El pasado *4 de julio, Día Internacional de las Cooperativas, pasó casi desapercibido para una inmensa parte del movimiento cooperativo. Y eso obliga a hacernos una pregunta incómoda: *¿somos realmente 2.3 millones de cooperativistas o simplemente 2.3 millones de personas con una cuenta en una cooperativa?**
Si en verdad somos millones de cooperativistas, ¿cuántos escribieron un artículo de opinión en un periódico o medio digital? ¿Cuántos participaron en un programa de radio, televisión o streaming para hablar del impacto del cooperativismo? ¿Cuántos colocaron una bandera cooperativa en la ventana de su casa, en su vehículo o en su negocio? ¿Cuántos cambiaron su foto de perfil o publicaron un mensaje en sus redes sociales celebrando esta fecha? ¿Cuántos organizaron un encuentro con familiares y amigos para conmemorar el día, como ocurre en tantas otras celebraciones?

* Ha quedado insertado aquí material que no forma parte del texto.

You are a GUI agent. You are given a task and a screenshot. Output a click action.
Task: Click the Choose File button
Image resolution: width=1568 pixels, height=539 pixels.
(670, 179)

Cuando llega San Valentín, las redes sociales se llenan de corazones. En Halloween abundan los disfraces. En Navidad las ciudades cambian de color. En las fiestas patrias vemos banderas en balcones, vehículos y comercios. Incluso eventos deportivos logran movilizar emociones colectivas capaces de unir a un país entero. Sin embargo, cuando llega el día más importante del cooperativismo, el silencio parece convertirse en la norma.
No se trata de hacer fuegos artificiales ni de competir por quién celebra más. Se trata de construir una identidad cooperativa visible, orgullosa y contagiosa. Un movimiento que transforma vidas no puede conformarse con existir únicamente en los estados financieros o en las estadísticas de membresía; debe manifestarse también en la cultura, en la conversación pública y en el comportamiento cotidiano de sus integrantes.

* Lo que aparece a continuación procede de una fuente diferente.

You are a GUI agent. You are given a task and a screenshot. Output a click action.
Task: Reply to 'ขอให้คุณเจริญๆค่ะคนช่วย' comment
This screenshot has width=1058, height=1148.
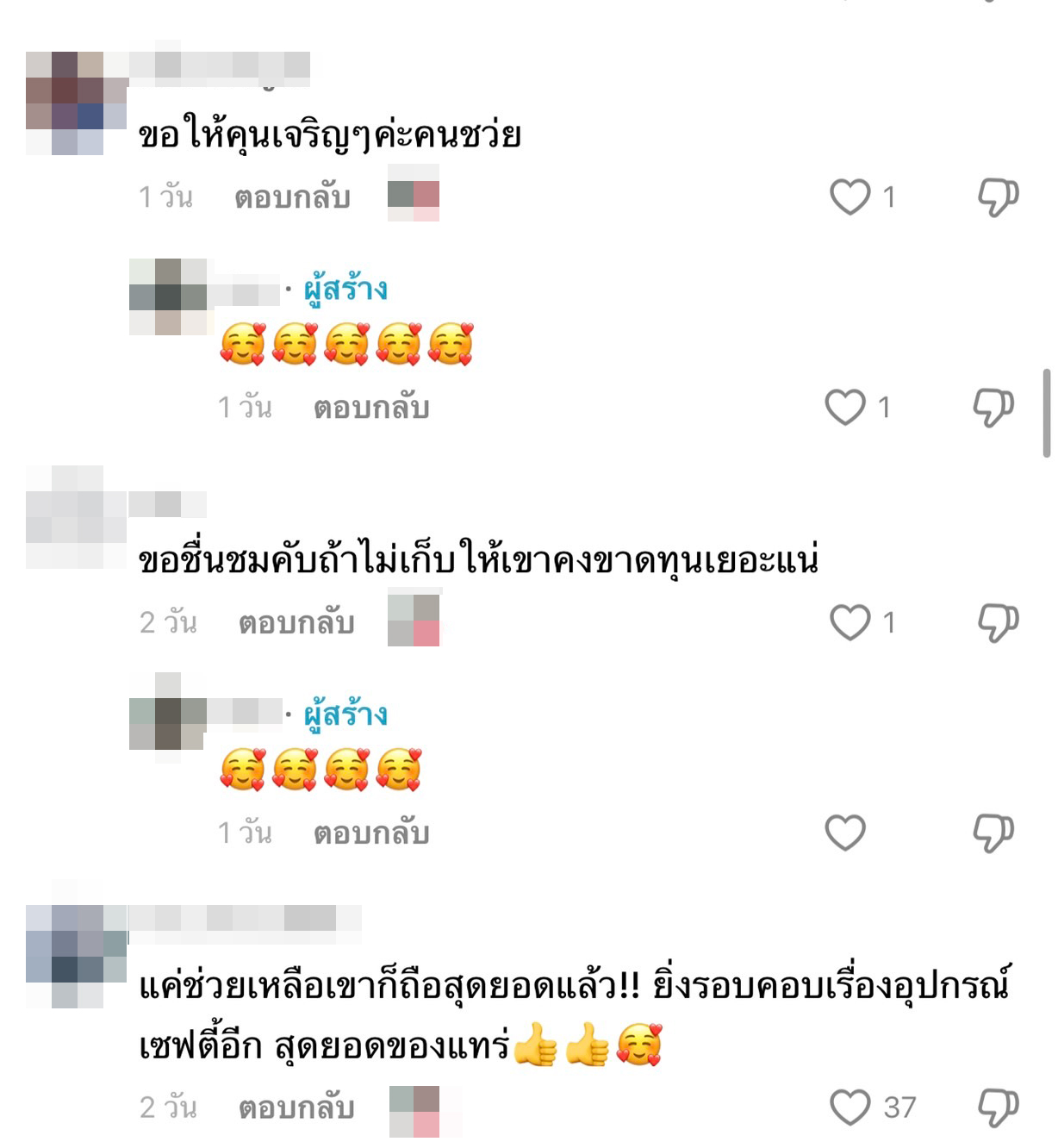292,197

Quizás el mayor desafío del cooperativismo no sea crecer en activos o aumentar el número de asociados. Tal vez el verdadero reto sea lograr que cada socio deje de verse como un simple cliente y comience a asumirse como un auténtico cooperativista, consciente de que pertenece a un movimiento mundial con valores, principios e historia.

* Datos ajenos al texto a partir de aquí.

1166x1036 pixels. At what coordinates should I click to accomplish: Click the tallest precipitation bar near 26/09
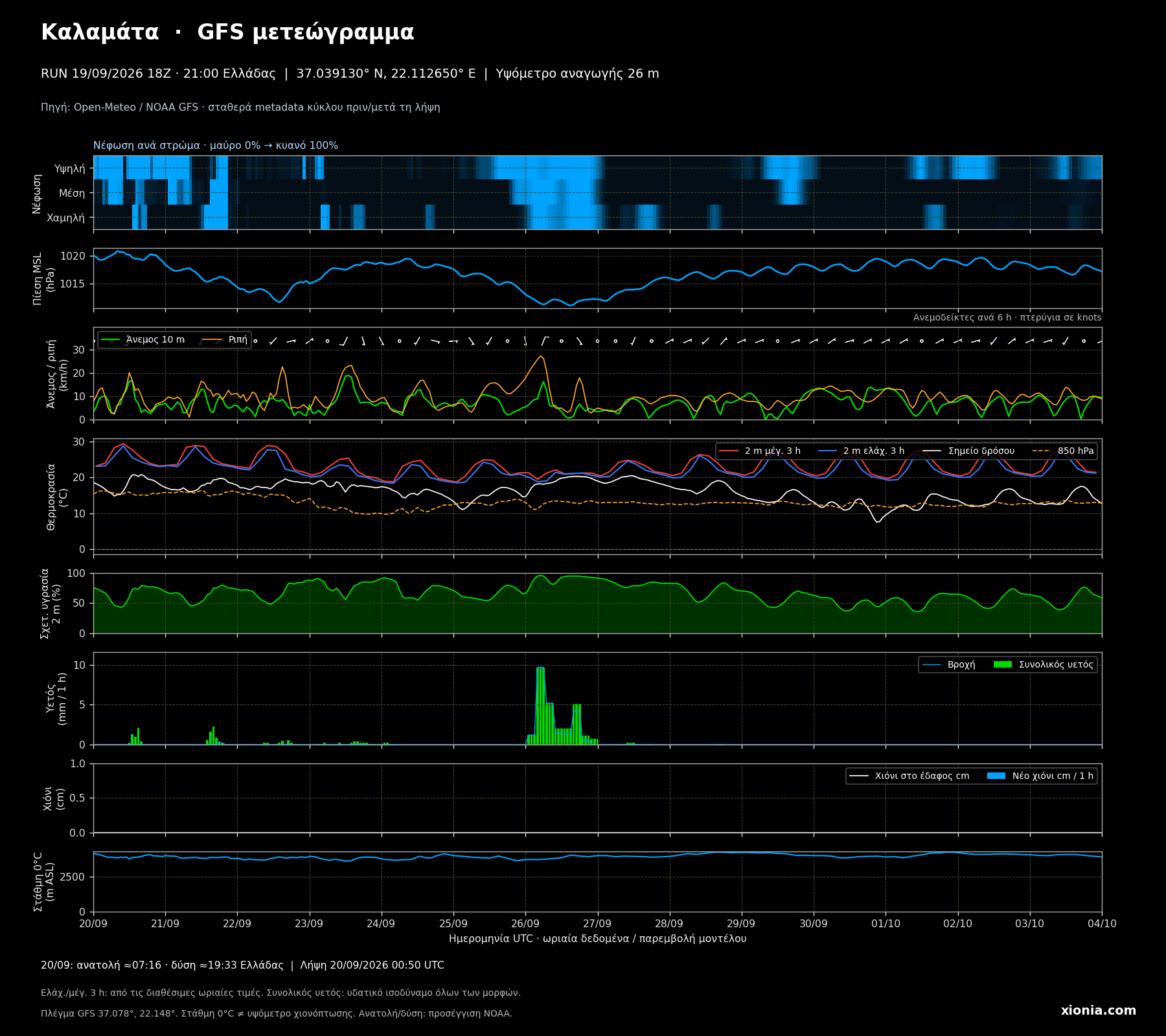point(540,706)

Porque el cooperativismo no se fortalece únicamente con aportaciones y préstamos. También se fortalece con orgullo, participación, identidad y sentido de pertenencia.
La próxima vez que celebremos el Día Internacional de las Cooperativas, ojalá no tengamos que preguntarnos dónde estaban los 2.3 millones de cooperativistas. Ojalá el país entero pueda verlos, escucharlos y sentirlos celebrando el poder de un modelo que, cuando se vive con convicción, transforma comunidades y construye un futuro más solidario.